Charles Mincy

No. 42, 21, 22
- Position: Safety

Personal information
- Born: December 16, 1969 (age 56) Los Angeles, California, U.S.
- Listed height: 6 ft 0 in (1.83 m)
- Listed weight: 195 lb (88 kg)

Career information
- High school: Susan Miller Dorsey (CA)
- College: Pasadena City College Washington
- NFL draft: 1991: 5th round, 133rd overall pick

Career history
- Kansas City Chiefs (1991–1994); Minnesota Vikings (1995); Tampa Bay Buccaneers (1996–1998); Oakland Raiders (1999);

Awards and highlights
- First-team All-Pac-10 (1990);

Career NFL statistics
- Tackles: 412
- Interceptions: 23
- Fumble recoveries: 7
- Stats at Pro Football Reference

= Charles Mincy =

American football player (born 1969)

Charles Anthony Mincy (born December 16, 1969) is an American former professional football player who was a defensive back in the National Football League (NFL).

Mincy was born in Los Angeles, California and attended Susan Miller Dorsey High School.
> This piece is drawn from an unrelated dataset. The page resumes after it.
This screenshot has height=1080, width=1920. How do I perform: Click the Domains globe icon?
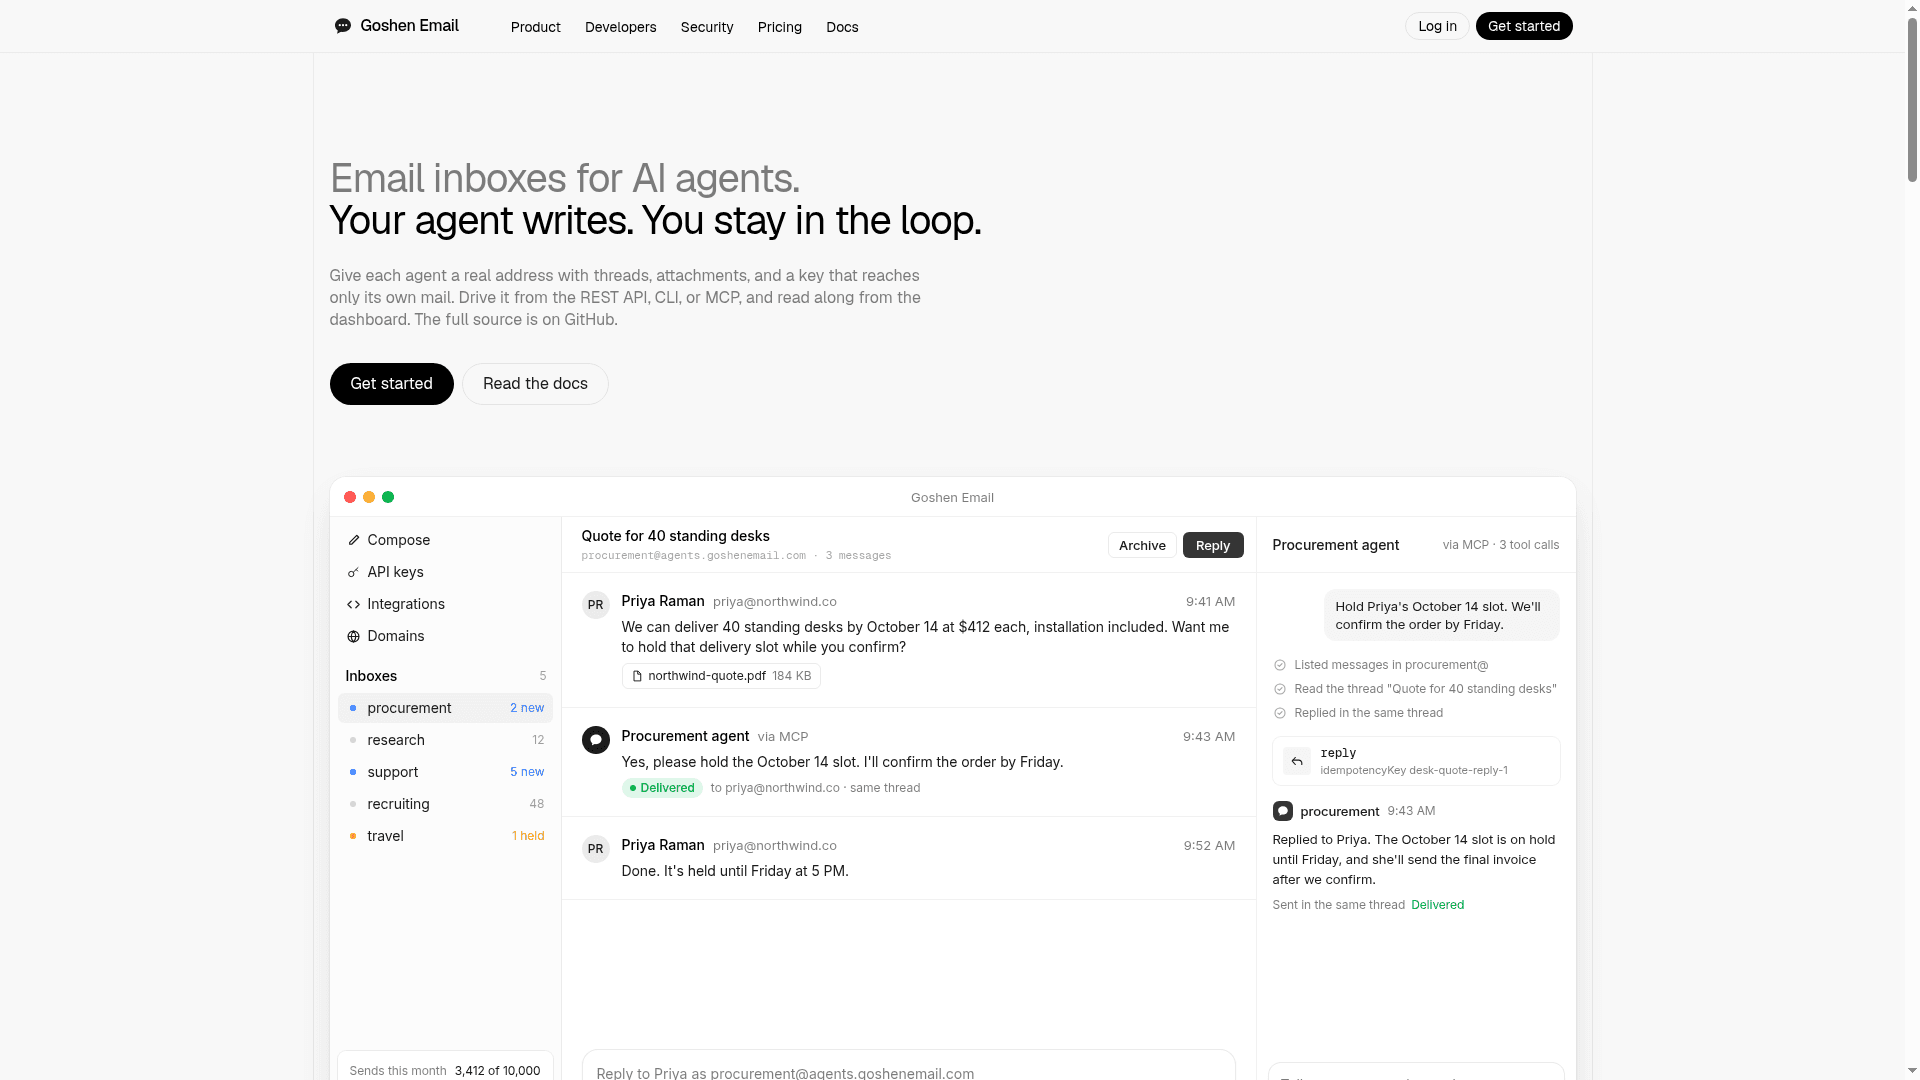point(353,636)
He spent two years at Pasadena City College before transferring to the University of Washington.

Mincy was selected by the Kansas City Chiefs in the fifth round of the 1991 NFL draft with the 133rd overall pick. He spent four years with the Chiefs, followed by stints with the Minnesota Vikings, Tampa Bay Buccaneers, and Oakland Raiders.